▶ Page text
A new US plan to boost American forces and secure Baghdad will target Iranian and Syrian networks in Iraq but its success is not guaranteed, top US officials said in the Iraqi capital.
The plan presented by US President George W. Bush last week has “no guarantees of success and it’s not going to happen overnight,” General George Casey acknowledged.
But Casey, the outgoing US military commander in Iraq, told a joint press conference along with US Ambassador to Iraq Zalmay Khalilzad: “With sustained efforts this can work.”
Putting a calendar on results for the first time, he said that effects of the plan should be seen by mid to late 2007.
Khalilzad said the plan also “seeks to change the behaviour of Iran and Syria, going after their networks in Iraq that are attacking coalition forces and undermining Iraqi security.
“We have already taken steps by moving against Iranian EFP (explosively formed projectiles) networks associated with Iranian Quds forces,” Zhalilzad said on Monday.
He referred to the capture last week by US forces of five Iranians who were detained in northern Iraq and accused of being linked to Iran’s elite Revolutionary Guard.
US officials allege that Iran is exporting so-called EFPs, which are specially shaped charges that direct the blast and are able to penetrate thick US armour. They are widely used in roadside bomb attacks.
Iran insists the detainees are all consular officials but Khalilzad said: “They are foreign intelligence agents from Al-Quds force, working to destroy Iraq.
“They are not diplomats. They had no diplomatic status.”
On Wednesday, Bush announced a major policy shift for Iraq after nearly four years of escalating violence, saying that he was adding 21,500 soldiers to the 132,000 US troops deployed in the country.
Bush said the fresh troops would focus on thwarting insurgents and sectarian violence in Baghdad and the unruly western province of Anbar in tandem with a renewed push by the Iraqi government to achieve political reconciliation among the rival Shiite, Sunni and Kurdish communities.

▶ Work request 1
According to the article on the US plan for Baghdad, by when did General Casey say the plan's effects should be seen?
▶ Work request 2
Please extend the article on the US plan for Baghdad, picking up after its final paragraph.

▶ Given information
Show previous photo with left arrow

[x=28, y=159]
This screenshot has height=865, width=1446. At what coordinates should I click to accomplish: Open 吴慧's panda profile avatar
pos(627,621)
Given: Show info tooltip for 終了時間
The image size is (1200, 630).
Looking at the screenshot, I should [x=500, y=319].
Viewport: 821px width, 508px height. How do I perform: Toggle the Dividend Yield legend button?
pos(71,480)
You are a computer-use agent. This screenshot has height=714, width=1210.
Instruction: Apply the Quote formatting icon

▶ Answer area 1
By mid to late 2007.

▶ Answer area 2
His plan was slammed by opposition Democrats in the US Congress, however, and won only lukewarm backing from Iraqi Prime Minister Nuri al-Maliki.
But Khalilzad, who is also to step down soon, told reporters in Baghdad: “I believe this plan is robust and has good prospects for success.”
Casey added that “the plan is Iraqi conceived and Iraqi led but we are involved in every step.”
The US general stressed that rogue Shiite forces believed to be behind much of the country’s chronic sectarian violence would be targeted in the new plan.
“Militias will not be allowed to be an alternative to the state or to provide and to take on local security around the country,” Casey said.
Khalilzad added: “There will be no sanctuaries for criminals or murderers.
“Military commanders will have freedom of action without political interference. They won’t be told don’t do this or don’t go in this or that neighbourhood. The operation will continue until the job is done.”
Casey also insisted that the plan although Iraqi led would not put American troops at extra risk.
“It is an Iraqi conceived plan but we are involved at every step. American forces will remain under American command. Period.”